Marah laughed, pecked him on the cheek, took him by the hand.

“Come on, Your Majesty,” she said. “Time to return to the city. I wouldn’t dream of keeping you from your royal duties.”

The Great Meeting Hall of the Arverni was the largest building in Gergovia, a tall oblong structure of rough blocks of sand-colored stone mortared together and embellished with gray wood facings and an entryway so weathered that it was difficult to tell the grain of the wood from the ghosts of the swirling floral carvings.

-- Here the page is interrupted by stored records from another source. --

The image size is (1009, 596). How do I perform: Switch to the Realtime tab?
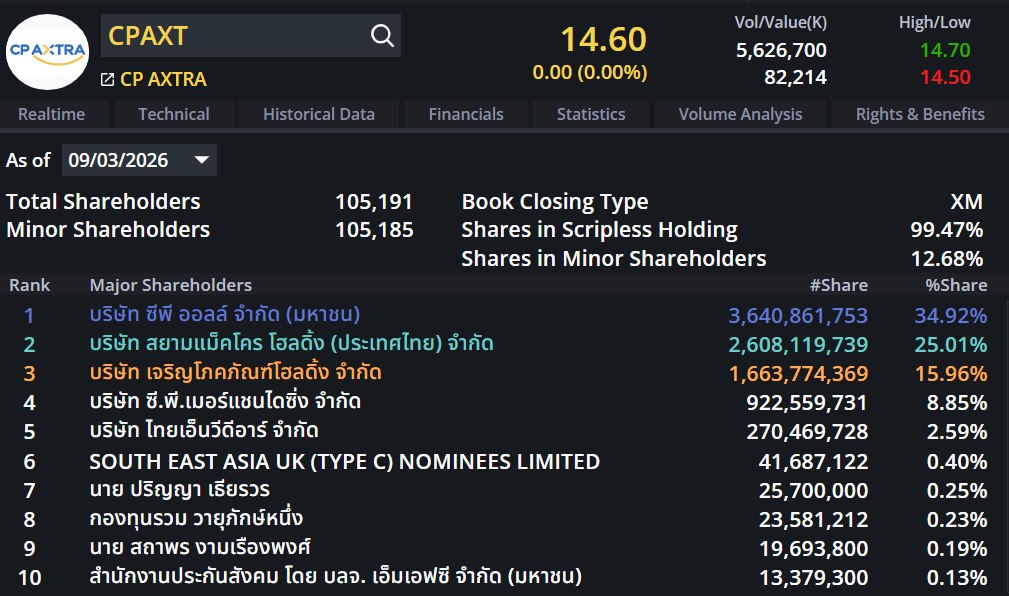click(x=51, y=114)
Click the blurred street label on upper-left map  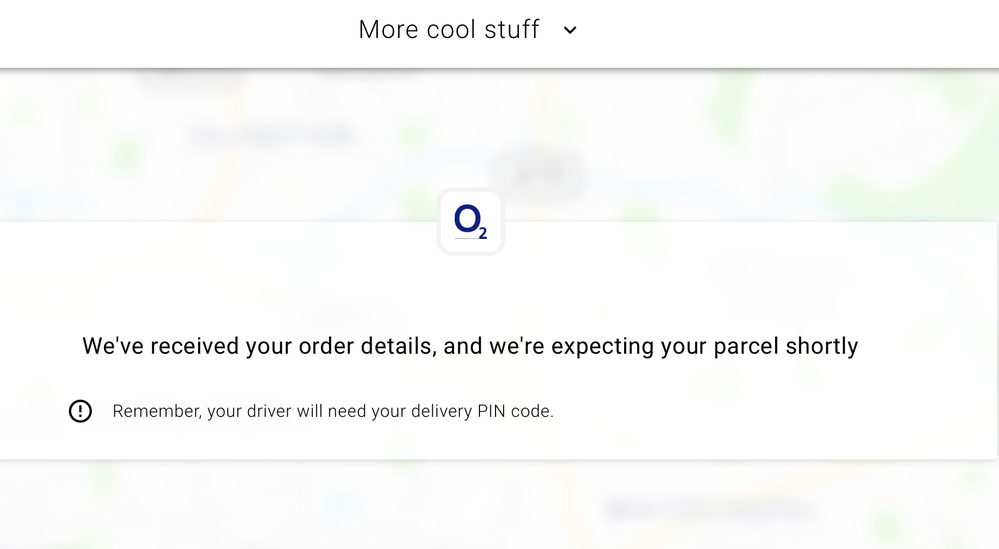[270, 134]
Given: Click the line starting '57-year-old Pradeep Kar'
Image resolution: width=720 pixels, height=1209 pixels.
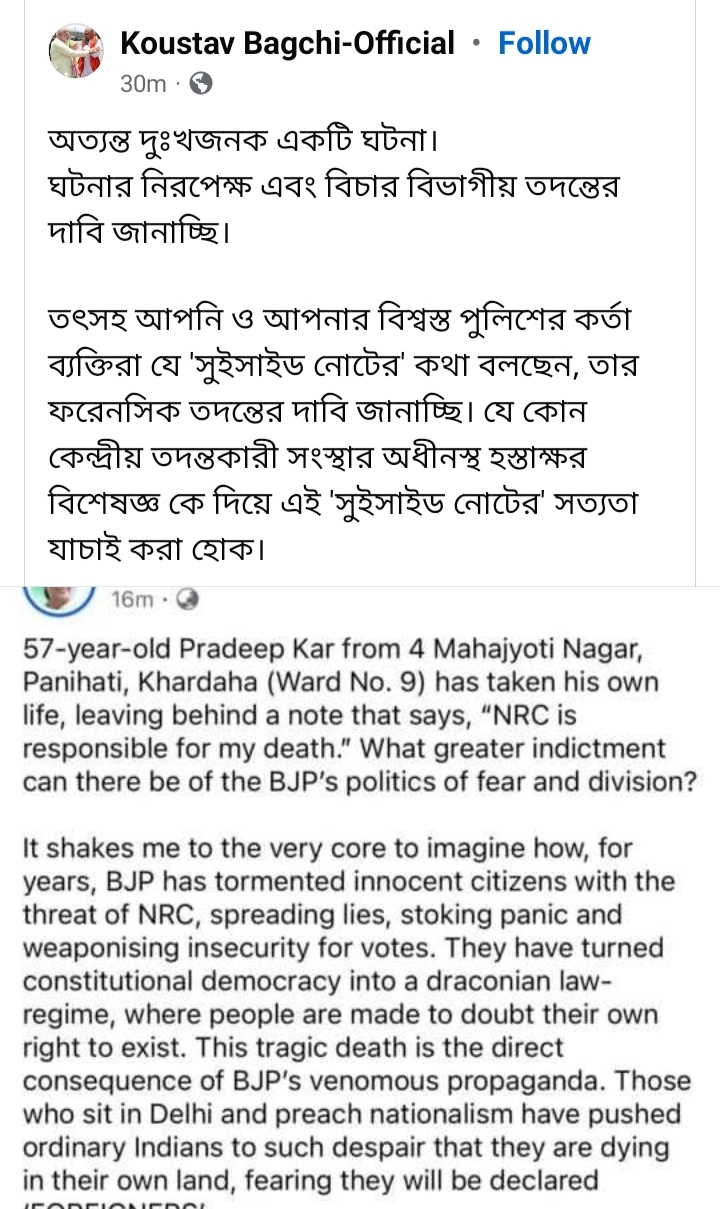Looking at the screenshot, I should pyautogui.click(x=330, y=650).
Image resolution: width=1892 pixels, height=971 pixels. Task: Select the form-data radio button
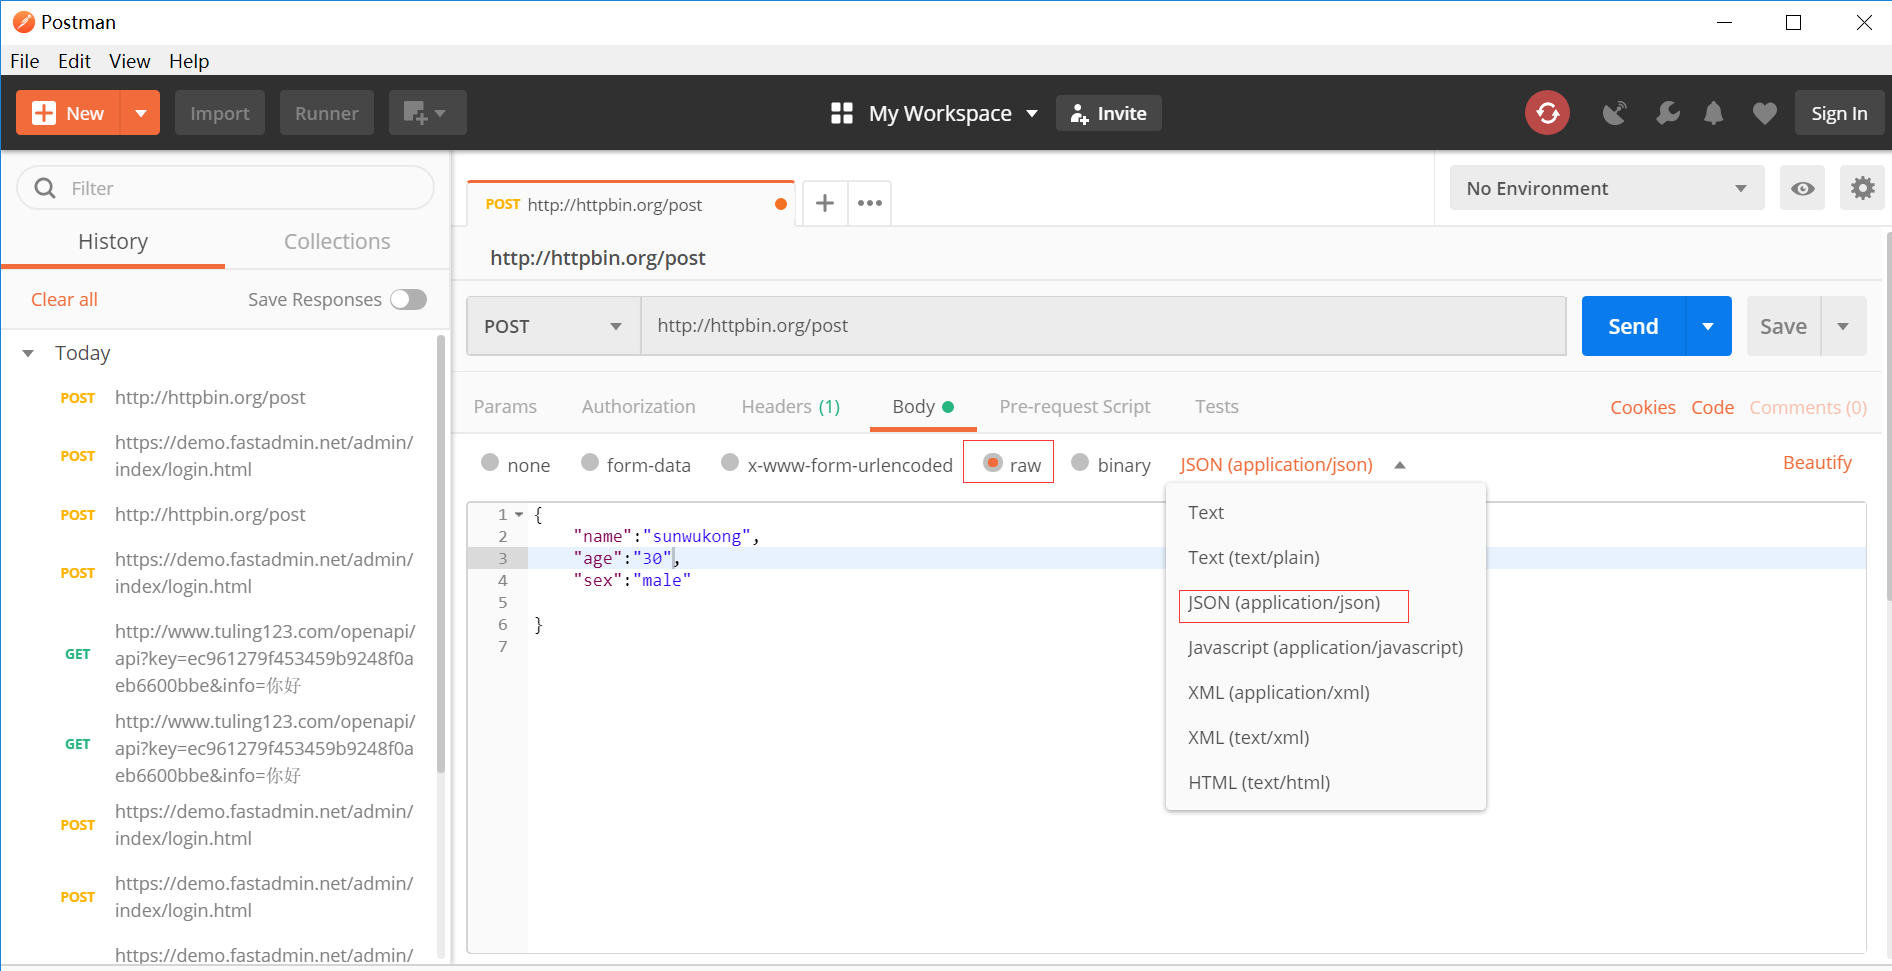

It faced the main plaza of the city, ordinarily given over to the stalls and kiosks of the market. Today these had been removed, and a good thing too, for, by the time Vercingetorix and Marah arrived, it was quite jammed with jostling and contending people. Some were servants carrying provisions to the Great Hall and sure to gain entry. Others were nobles of the Arverni and other tribes, there by invitation, likewise not to be denied. But there was also a crowd of the curious, the already besotted, and the forlornly hopeful clamoring to get in, no few of whom were harlots, musicians, bards, jugglers, and even a fellow with a trained bear cub, ardently insisting that the festivities within could hardly be complete without their assistance.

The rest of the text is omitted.